Açoitados pela guerra ou pela miséria, os candidatos ao exílio recorrem a vias que se vão tornando cada vez mais perigosas devido às políticas de gestão da imigração irregular. Além de serem extremamente onerosas para as populações que suportam os seus custos, estas políticas criminalizam os migrantes e forçam-nos a lançarem-se em vias cada vez mais perigosas – como sejam as travessias marítimas em embarcações que são autênticas cascas de noz – e a recorrerem a uma máfia de passadores criminosa, cara e ineficaz. Os muros nunca resolveram os conflitos; apenas servem para beneficiar as firmas que os concebem, constroem e controlam.

Longe de adoptar uma política de acolhimento aos refugiados conforme ao direito internacional, como estipula a Convenção de Genebra, os estados adoptam políticas de segurança que espezinham o direito fundamental da liberdade de circulação, inscrito no artigo 13º da Declaração Universal dos Direitos Humanos  [1]. Enquanto os tratados de livre comércio não cessam de apregoar a livre circulação de mercadorias e capitais, os candidatos ao exílio têm de enfrentar «autoridades de segurança» fortemente armadas e equipadas por grandes industriais que infringem o direito de circulação dos desfavorecidos. O fundo do Mediterrâneo foi transformado numa verdadeira vala comum  [2], as fronteiras fecham-se e os muros levantam-se um pouco por toda a parte. Depois de passarem a fronteira, quando não são deportados para os seus países de origem, os migrantes são amontoados em campos desumanos ou encerrados em centros de detenção  [3] especializados, dos quais havia 260 dentro da UE em 2015  [4]. Apenas uma pequena porção deles, após um fastidioso percurso burocrático, consegue obter o direito de asilo, sempre distribuído com parcimónia.

Até que ponto as políticas migratórias europeias são ditadas pela actividade de lobbying das empresas privadas de armamento e segurança? Com as políticas de segurança, os migrantes não são considerados pessoas mas sim números que preenchem quotas arbitrárias, para honrar curvas estatísticas irracionais, mais para satisfazer as cotações da Bolsa do que o bem colectivo e os valores de partilha e solidariedade.

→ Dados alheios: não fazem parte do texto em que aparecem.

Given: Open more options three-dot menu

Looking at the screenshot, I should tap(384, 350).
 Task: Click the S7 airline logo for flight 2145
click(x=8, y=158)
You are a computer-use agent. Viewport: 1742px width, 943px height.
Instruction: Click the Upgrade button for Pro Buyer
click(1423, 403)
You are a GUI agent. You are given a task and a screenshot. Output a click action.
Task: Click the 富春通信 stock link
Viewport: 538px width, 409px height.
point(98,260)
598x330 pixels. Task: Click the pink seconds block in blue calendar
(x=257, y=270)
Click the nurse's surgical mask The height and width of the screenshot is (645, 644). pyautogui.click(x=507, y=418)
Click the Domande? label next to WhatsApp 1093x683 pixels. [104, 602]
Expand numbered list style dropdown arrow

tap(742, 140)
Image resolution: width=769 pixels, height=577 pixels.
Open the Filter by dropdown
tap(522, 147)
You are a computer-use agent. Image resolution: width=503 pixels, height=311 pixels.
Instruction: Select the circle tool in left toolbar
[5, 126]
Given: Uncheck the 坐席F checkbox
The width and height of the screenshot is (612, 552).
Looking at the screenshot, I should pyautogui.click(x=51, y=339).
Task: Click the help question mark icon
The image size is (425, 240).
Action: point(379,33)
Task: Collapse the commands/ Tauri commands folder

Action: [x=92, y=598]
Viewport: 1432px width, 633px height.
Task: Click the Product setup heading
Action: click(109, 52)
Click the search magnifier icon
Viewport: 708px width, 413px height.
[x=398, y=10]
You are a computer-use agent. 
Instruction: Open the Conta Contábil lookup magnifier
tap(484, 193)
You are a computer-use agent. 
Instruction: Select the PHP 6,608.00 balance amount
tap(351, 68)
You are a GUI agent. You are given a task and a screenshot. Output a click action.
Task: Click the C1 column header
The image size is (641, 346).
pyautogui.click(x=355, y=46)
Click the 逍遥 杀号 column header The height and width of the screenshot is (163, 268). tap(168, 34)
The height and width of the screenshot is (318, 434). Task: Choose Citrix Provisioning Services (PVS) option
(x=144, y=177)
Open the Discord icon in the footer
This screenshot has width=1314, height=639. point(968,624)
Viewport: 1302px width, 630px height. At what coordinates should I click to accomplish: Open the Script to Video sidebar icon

As condições de trabalho dos assalariados e as condições de acolhimento dos migrantes, os seus direitos e a sua dignidade humana são cada vez mais desprezados pelas empresas privadas nacionais e multinacionais, que fazem negócio à custa da degradação da justiça social e dos orçamentos dos nossos estados.

 A Frontex é uma agência europeia dispendiosa, poderosa, opaca e sem controle democrático

A Europa criou o espaço Schengen em 1985 e o Tratado de Amsterdão tornou-o comunitário em 1997. O objectivo anunciado era o de criar um espaço de «liberdade, segurança e justiça» no seio da União Europeia (UE). Na prática, a liberdade de circulação dentro da UE avançou a duas velocidades, consoante os países, e incidiu sobretudo sobre as mercadorias. Pouco a pouco, a UE coordenou-se para controlar as suas fronteiras externas, tentando aplicar uma política comum de «apoio» aos países com fronteira externa propícia à entrada de migrantes, como sucede no caso da Grécia, Espanha, Itália. Desde 2005 a UE apetrechou-se com um arsenal militar – a agência Frontex – para gerir a cooperação nas fronteiras externas dos estados membros da União Europeia. Esta agência é a mais financiada de todas as agências da UE, enquanto a todos os outros sectores é imposta a contenção orçamental.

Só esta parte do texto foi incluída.